WHAT IS REQUIRED: Could you update the part that opens with the line containing "You are a GUI" and closes with the line containing "point(127,134)" by putting "Brush" in place of "Eyedropper", keeping everything else the same, and return only those lines?

DATA RECORDS:
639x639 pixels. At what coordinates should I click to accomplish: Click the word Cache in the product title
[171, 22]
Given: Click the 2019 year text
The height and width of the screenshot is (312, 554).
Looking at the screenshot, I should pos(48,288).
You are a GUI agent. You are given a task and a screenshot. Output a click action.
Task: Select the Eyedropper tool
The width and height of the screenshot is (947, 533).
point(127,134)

* * *

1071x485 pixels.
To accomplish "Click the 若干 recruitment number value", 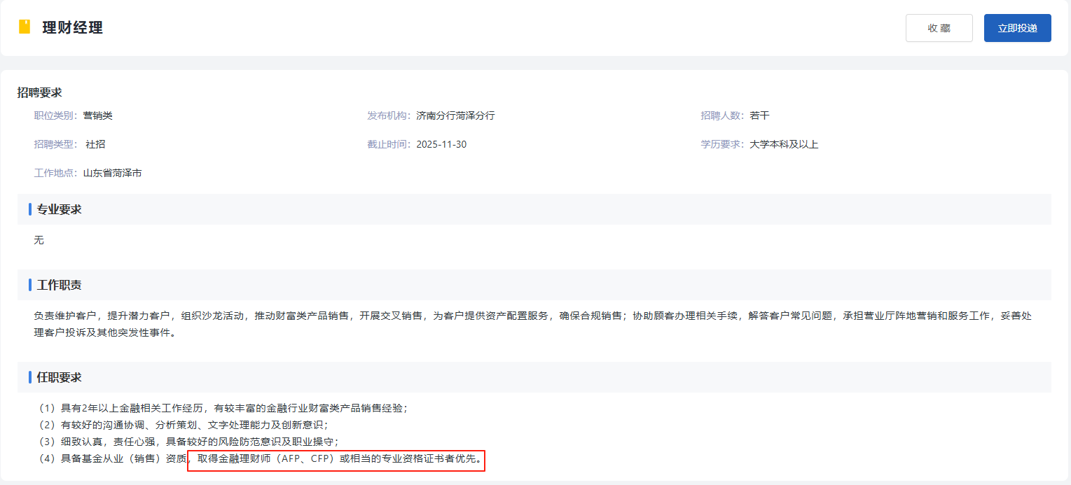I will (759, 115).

--

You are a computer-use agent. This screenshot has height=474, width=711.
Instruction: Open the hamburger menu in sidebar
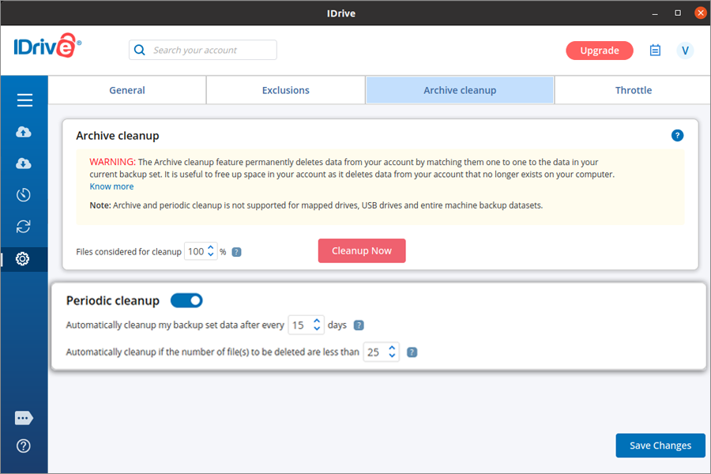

EXERCISE SOLUTION:
You are a GUI agent. You are given a task and a screenshot. Output a click action.
Task: Select the Brush tool
The width and height of the screenshot is (947, 533).
point(127,134)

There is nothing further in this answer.